Wine tastes better when it has aged over time, but what about over space? That is the question boffins in Bordeaux will seek to answer when they uncork bottles of wine that have returned to France from a year on the International Space Station (ISS).
The 12 bottles of Bordeaux red wine, encased in protective steel tubes, were blasted into space in December 2019 aboard a Northrop Grumman supply ship. A further 320 Merlot and Cabernet Sauvignon vine snippets, known as vine canes, were launched by SpaceX last March.
After a year orbiting Earth in the name of science, both packages were brought back last month on a SpaceX Dragon cargo craft, splashing into the Gulf of Mexico off the coast of Florida. The package has now been returned for analysis by a team at the University of Bordeaux’s wine institute, the ISVV.
The wine mission project, led by Luxembourg-based start-up firm Space Cargo Unlimited (SCU), will look at how space radiation and microgravity affect the physics and chemistry of wine components during the aging process. At the end of this month, SCU will uncork a few bottles and invite expert wine tasters to sample the space-aged wine.

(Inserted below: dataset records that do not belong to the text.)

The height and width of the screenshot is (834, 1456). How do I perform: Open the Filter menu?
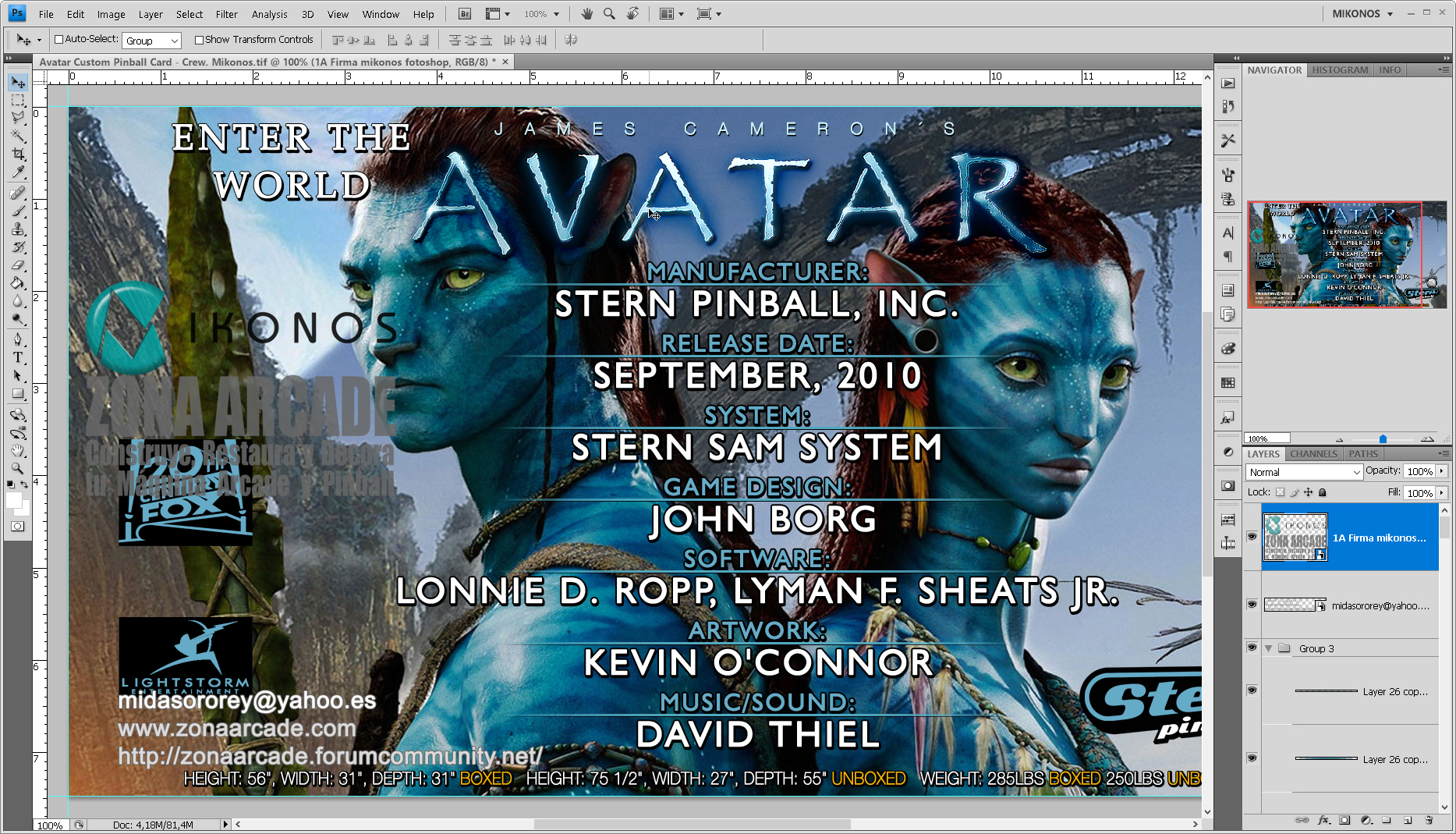click(x=226, y=14)
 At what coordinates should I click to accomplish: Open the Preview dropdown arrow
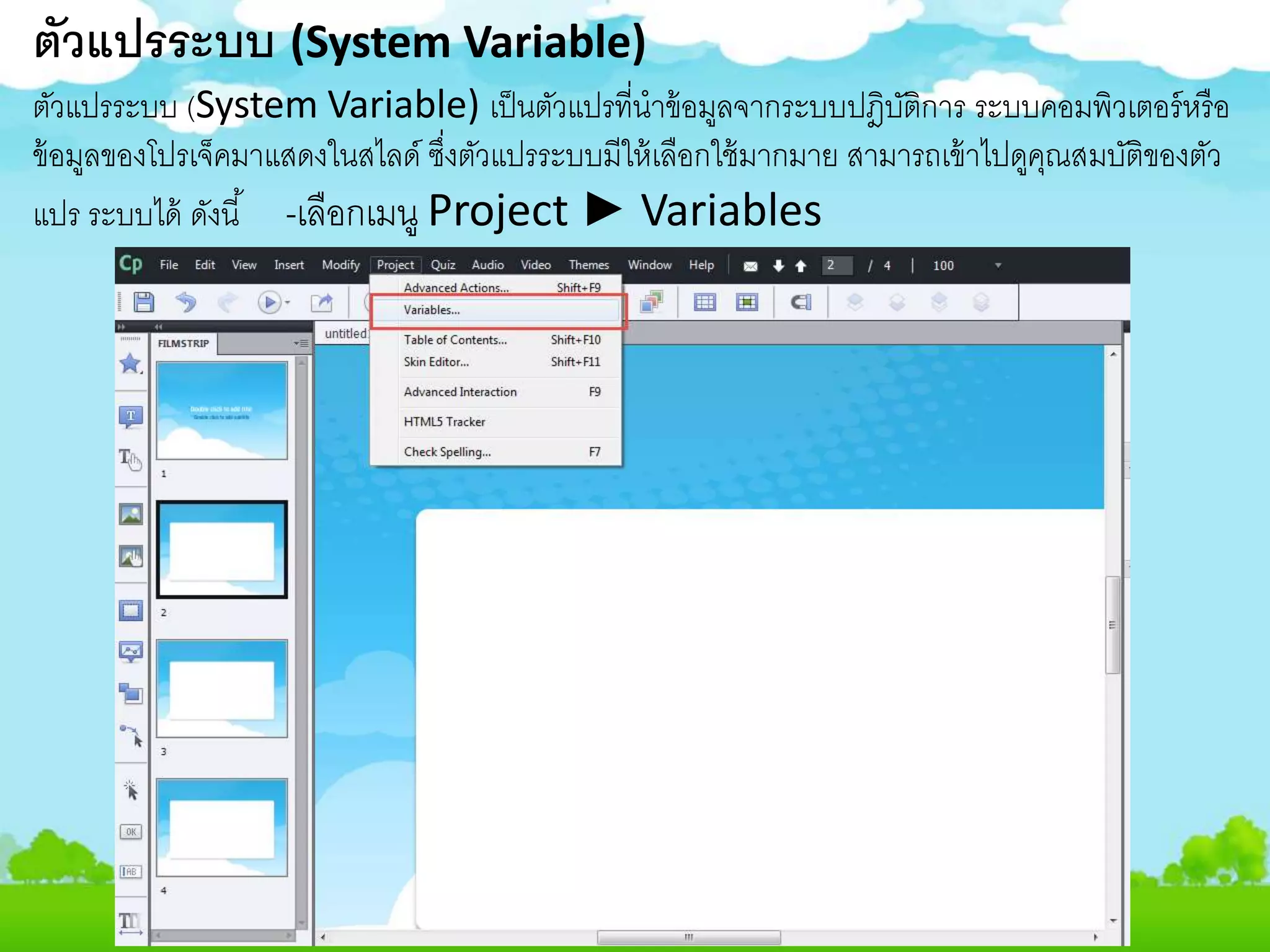pos(288,302)
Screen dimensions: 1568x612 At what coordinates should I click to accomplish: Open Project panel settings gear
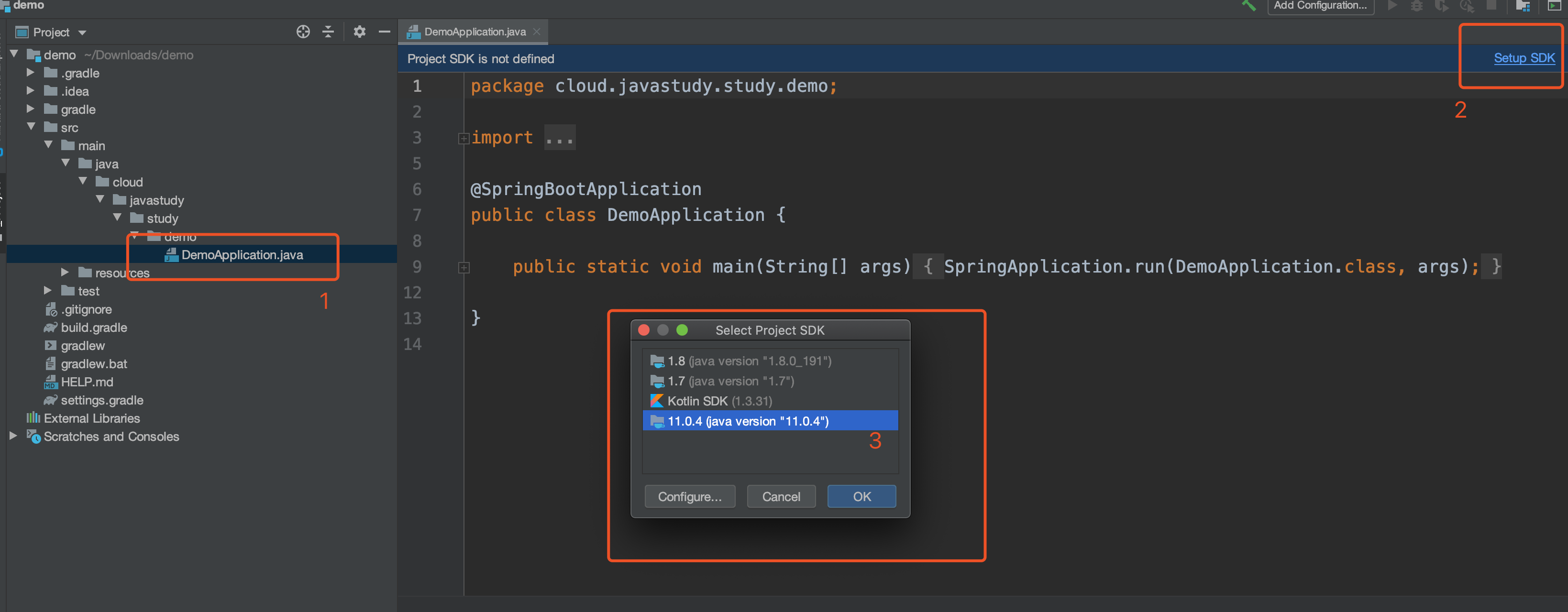[359, 32]
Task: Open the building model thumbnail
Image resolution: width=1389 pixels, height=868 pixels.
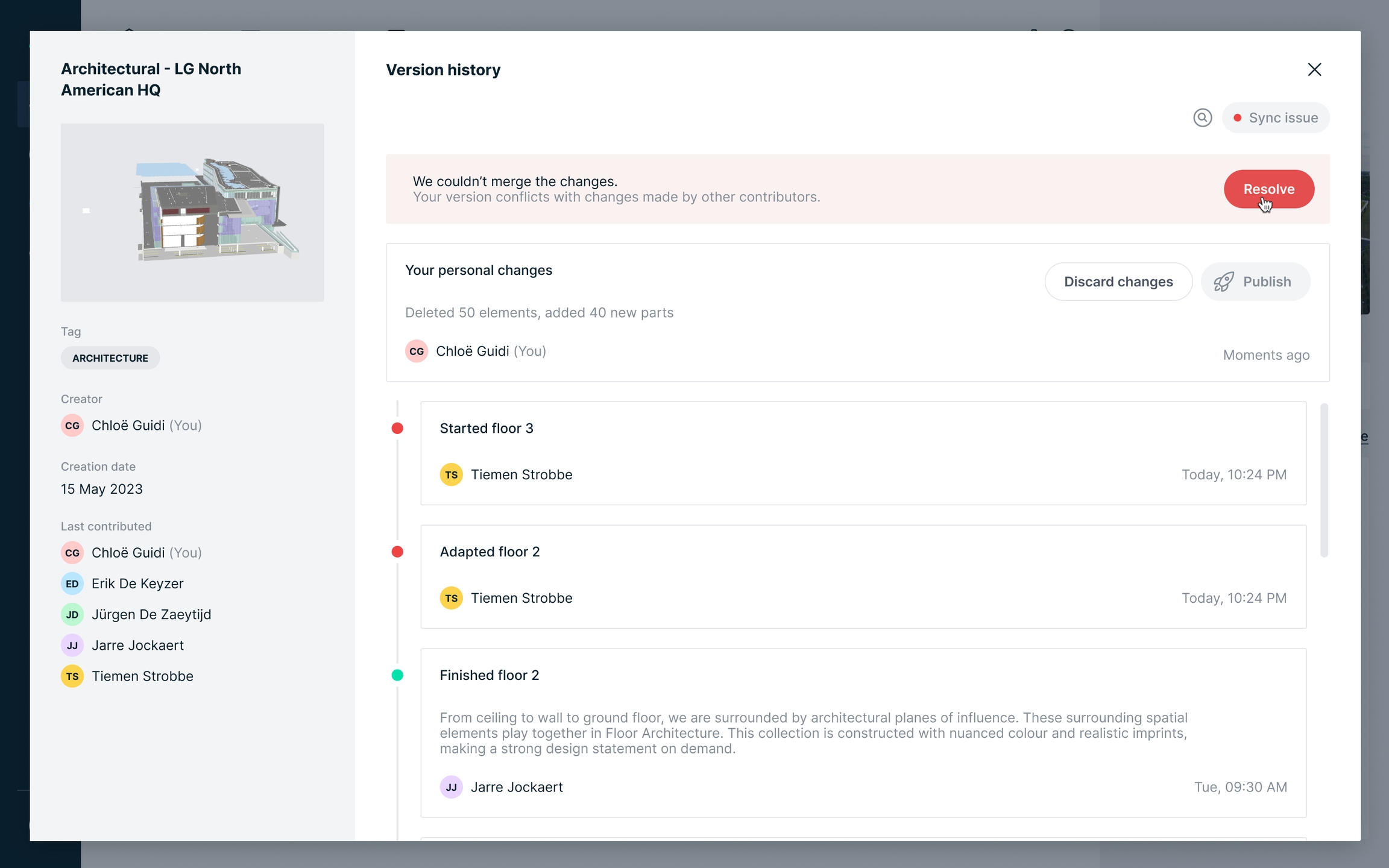Action: click(192, 212)
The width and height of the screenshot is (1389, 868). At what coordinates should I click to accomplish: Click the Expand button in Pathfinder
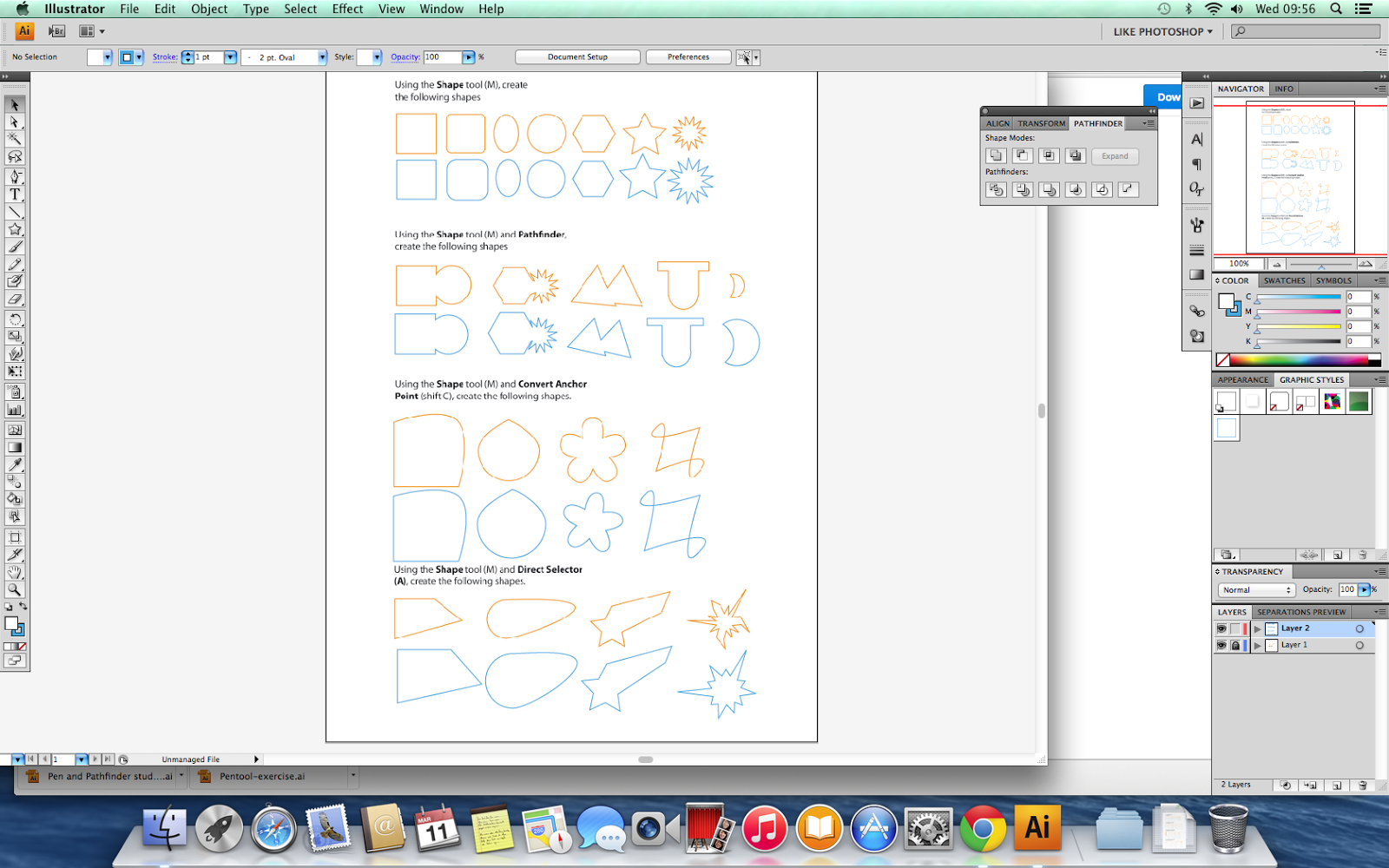pyautogui.click(x=1116, y=156)
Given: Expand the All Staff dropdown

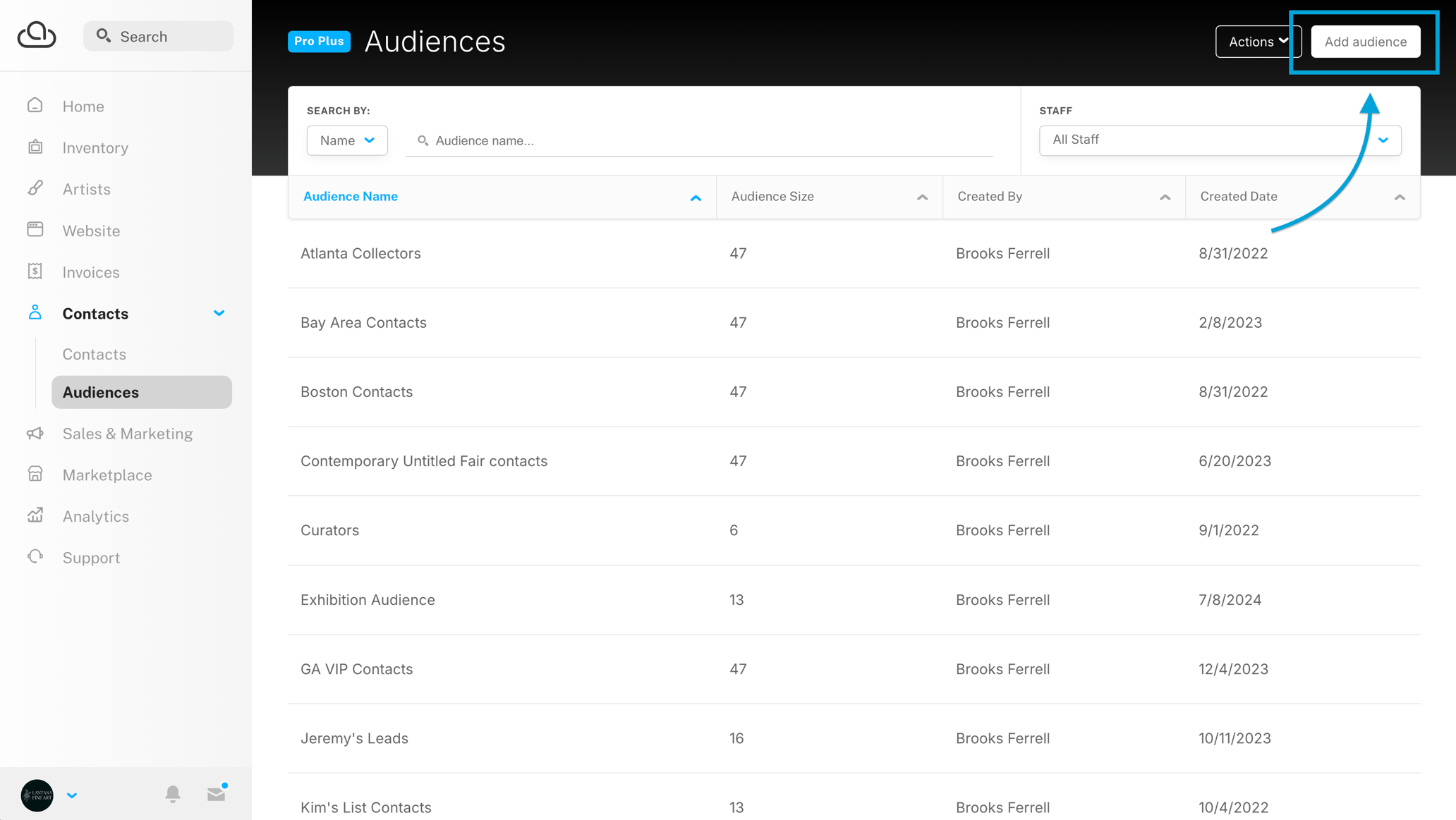Looking at the screenshot, I should tap(1219, 140).
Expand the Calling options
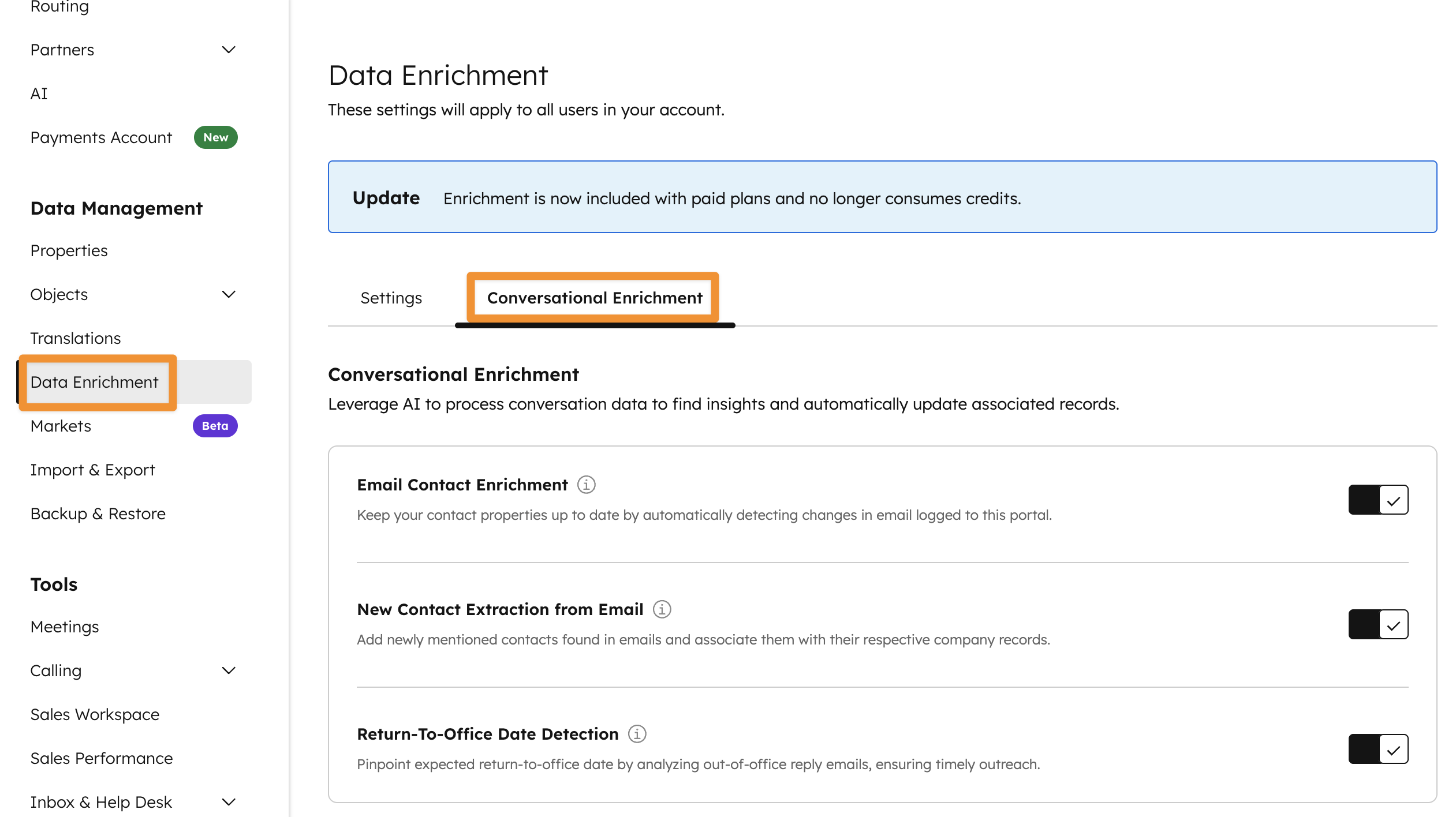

It will then be followed by months of chemical and biological analysis, comparing the wine against control samples that stayed behind on Earth.
“We’re going to look at everything that has evolved,” SCU CEO and co-founder Nicolas Gaume said. “We’ll do a whole genome sequencing of the plants, to provide a clear view of all the DNA changes that could have happened on the stay on the ISS.”
Mr Gaume, who founded video game company Kalisto Entertainment in the 1990s when he was just 19, describes the absence of gravity as the “ultimate stress”, and the researchers will look at whether the vine canes have adapted or evolved in the new conditions.
“Wine making and maturation is a multi-component biological process involving key elements such as yeast, bacteria, crystals, colloids, and polyphenols,” he said. “Very little is known about how the taste and chemical composition of wine is affected during the ageing process.”
This is not the first Bordeaux in space: French astronaut Patrick Baudry snuck a bottle of 1975 Château Lynch Bages onto the Space Shuttle Discovery in 1985.